** Start DATASET **

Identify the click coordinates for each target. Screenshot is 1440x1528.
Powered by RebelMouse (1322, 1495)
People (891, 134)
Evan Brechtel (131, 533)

** End DATASET **
** Start DATASET **

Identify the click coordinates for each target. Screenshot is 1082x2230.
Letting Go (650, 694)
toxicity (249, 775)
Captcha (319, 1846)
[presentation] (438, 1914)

** End DATASET **
** Start DATASET **

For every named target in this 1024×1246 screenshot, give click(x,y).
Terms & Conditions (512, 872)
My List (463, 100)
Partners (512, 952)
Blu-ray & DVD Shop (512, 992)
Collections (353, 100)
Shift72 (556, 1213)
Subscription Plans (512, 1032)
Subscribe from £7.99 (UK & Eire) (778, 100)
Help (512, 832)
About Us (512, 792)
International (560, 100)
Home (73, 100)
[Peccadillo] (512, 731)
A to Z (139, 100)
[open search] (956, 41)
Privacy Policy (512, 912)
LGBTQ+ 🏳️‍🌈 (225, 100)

** End DATASET **

Rewrite the records from the line that has "Subscription Plans (512, 1032)" through the line that has "LGBTQ+ 🏳️‍🌈 (225, 100)", swapping "Privacy Policy" for "Cookie Policy" and leaving everything else the same. Give only those lines.

Subscription Plans (512, 1032)
Subscribe from £7.99 (UK & Eire) (778, 100)
Help (512, 832)
About Us (512, 792)
International (560, 100)
Home (73, 100)
[Peccadillo] (512, 731)
A to Z (139, 100)
[open search] (956, 41)
Cookie Policy (512, 912)
LGBTQ+ 🏳️‍🌈 (225, 100)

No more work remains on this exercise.